◆ PROBLEM STATEMENT: Repeat each line of the material below exactly.
******************************
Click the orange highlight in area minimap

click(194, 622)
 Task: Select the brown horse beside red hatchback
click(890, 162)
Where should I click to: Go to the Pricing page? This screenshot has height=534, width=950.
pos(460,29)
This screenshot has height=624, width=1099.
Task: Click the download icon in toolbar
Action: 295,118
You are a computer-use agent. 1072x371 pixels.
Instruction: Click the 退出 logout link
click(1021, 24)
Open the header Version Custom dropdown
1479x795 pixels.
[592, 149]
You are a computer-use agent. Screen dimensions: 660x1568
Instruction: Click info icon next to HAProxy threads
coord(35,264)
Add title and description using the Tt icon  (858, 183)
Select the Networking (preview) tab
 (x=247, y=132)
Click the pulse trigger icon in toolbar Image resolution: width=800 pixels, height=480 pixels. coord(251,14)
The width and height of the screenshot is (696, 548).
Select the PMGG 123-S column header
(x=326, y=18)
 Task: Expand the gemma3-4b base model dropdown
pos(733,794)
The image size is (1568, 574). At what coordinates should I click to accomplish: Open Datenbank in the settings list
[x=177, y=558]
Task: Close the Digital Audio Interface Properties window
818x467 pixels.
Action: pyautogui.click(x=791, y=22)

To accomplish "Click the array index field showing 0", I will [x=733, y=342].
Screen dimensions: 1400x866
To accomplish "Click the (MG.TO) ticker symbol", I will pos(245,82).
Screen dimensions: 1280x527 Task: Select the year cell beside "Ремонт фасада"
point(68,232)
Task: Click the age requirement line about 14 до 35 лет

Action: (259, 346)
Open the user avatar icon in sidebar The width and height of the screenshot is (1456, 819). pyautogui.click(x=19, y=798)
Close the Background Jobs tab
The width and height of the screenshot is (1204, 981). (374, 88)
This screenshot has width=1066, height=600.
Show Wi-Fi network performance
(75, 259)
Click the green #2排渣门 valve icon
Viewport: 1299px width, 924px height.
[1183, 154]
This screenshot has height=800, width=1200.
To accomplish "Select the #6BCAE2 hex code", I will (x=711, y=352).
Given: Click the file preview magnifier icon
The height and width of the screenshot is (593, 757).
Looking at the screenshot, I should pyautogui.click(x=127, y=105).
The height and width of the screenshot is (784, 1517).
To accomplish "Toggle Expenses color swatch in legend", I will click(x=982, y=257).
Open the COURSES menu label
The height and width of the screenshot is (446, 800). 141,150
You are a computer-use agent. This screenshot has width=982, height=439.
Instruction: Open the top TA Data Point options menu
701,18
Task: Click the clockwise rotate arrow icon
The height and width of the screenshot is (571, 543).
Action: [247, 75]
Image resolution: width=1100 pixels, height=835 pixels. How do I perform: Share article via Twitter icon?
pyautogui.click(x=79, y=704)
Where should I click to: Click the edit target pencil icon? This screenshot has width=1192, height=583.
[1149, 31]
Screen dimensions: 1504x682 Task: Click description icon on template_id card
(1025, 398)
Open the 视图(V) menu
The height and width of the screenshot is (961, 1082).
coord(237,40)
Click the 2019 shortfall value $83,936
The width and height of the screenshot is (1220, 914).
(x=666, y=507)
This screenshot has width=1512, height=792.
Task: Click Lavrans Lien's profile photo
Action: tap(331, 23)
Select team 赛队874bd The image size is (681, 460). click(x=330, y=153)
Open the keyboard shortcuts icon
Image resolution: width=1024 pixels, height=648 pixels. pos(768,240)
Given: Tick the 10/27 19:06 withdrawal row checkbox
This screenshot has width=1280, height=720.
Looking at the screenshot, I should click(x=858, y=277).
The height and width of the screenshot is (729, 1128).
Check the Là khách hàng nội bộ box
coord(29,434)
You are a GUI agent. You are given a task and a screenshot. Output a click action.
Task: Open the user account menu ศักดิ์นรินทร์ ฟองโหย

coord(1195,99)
******************************
◆ TASK SOLUTION:
Click the orange highlight in area minimap

click(194, 622)
 Task: Select the brown horse beside red hatchback
click(890, 162)
Where should I click to: Go to the Pricing page? This screenshot has height=534, width=950.
pos(460,29)
This screenshot has height=624, width=1099.
Task: Click the download icon in toolbar
Action: 295,118
You are a computer-use agent. 1072x371 pixels.
Instruction: Click the 退出 logout link
click(1021, 24)
Open the header Version Custom dropdown
1479x795 pixels.
[592, 149]
You are a computer-use agent. Screen dimensions: 660x1568
Instruction: Click info icon next to HAProxy threads
coord(35,264)
Add title and description using the Tt icon  (858, 183)
Select the Networking (preview) tab
 (x=247, y=132)
Click the pulse trigger icon in toolbar Image resolution: width=800 pixels, height=480 pixels. coord(251,14)
The width and height of the screenshot is (696, 548).
Select the PMGG 123-S column header
(x=326, y=18)
 Task: Expand the gemma3-4b base model dropdown
pos(733,794)
The image size is (1568, 574). At what coordinates should I click to accomplish: Open Datenbank in the settings list
[x=177, y=558]
Task: Close the Digital Audio Interface Properties window
818x467 pixels.
Action: pyautogui.click(x=791, y=22)

To accomplish "Click the array index field showing 0", I will [x=733, y=342].
Screen dimensions: 1400x866
To accomplish "Click the (MG.TO) ticker symbol", I will pos(245,82).
Screen dimensions: 1280x527 Task: Select the year cell beside "Ремонт фасада"
point(68,232)
Task: Click the age requirement line about 14 до 35 лет

Action: (259, 346)
Open the user avatar icon in sidebar The width and height of the screenshot is (1456, 819). pyautogui.click(x=19, y=798)
Close the Background Jobs tab
The width and height of the screenshot is (1204, 981). (374, 88)
This screenshot has width=1066, height=600.
Show Wi-Fi network performance
(75, 259)
Click the green #2排渣门 valve icon
Viewport: 1299px width, 924px height.
[1183, 154]
This screenshot has height=800, width=1200.
To accomplish "Select the #6BCAE2 hex code", I will (x=711, y=352).
Given: Click the file preview magnifier icon
The height and width of the screenshot is (593, 757).
Looking at the screenshot, I should pyautogui.click(x=127, y=105).
The height and width of the screenshot is (784, 1517).
To accomplish "Toggle Expenses color swatch in legend", I will click(x=982, y=257).
Open the COURSES menu label
The height and width of the screenshot is (446, 800). 141,150
You are a computer-use agent. This screenshot has width=982, height=439.
Instruction: Open the top TA Data Point options menu
701,18
Task: Click the clockwise rotate arrow icon
The height and width of the screenshot is (571, 543).
Action: [247, 75]
Image resolution: width=1100 pixels, height=835 pixels. How do I perform: Share article via Twitter icon?
pyautogui.click(x=79, y=704)
Where should I click to: Click the edit target pencil icon? This screenshot has width=1192, height=583.
[1149, 31]
Screen dimensions: 1504x682 Task: Click description icon on template_id card
(1025, 398)
Open the 视图(V) menu
The height and width of the screenshot is (961, 1082).
coord(237,40)
Click the 2019 shortfall value $83,936
The width and height of the screenshot is (1220, 914).
(x=666, y=507)
This screenshot has width=1512, height=792.
Task: Click Lavrans Lien's profile photo
Action: tap(331, 23)
Select team 赛队874bd The image size is (681, 460). click(x=330, y=153)
Open the keyboard shortcuts icon
Image resolution: width=1024 pixels, height=648 pixels. pos(768,240)
Given: Tick the 10/27 19:06 withdrawal row checkbox
This screenshot has width=1280, height=720.
Looking at the screenshot, I should click(x=858, y=277).
The height and width of the screenshot is (729, 1128).
Check the Là khách hàng nội bộ box
coord(29,434)
You are a GUI agent. You are given a task and a screenshot. Output a click action.
Task: Open the user account menu ศักดิ์นรินทร์ ฟองโหย

coord(1195,99)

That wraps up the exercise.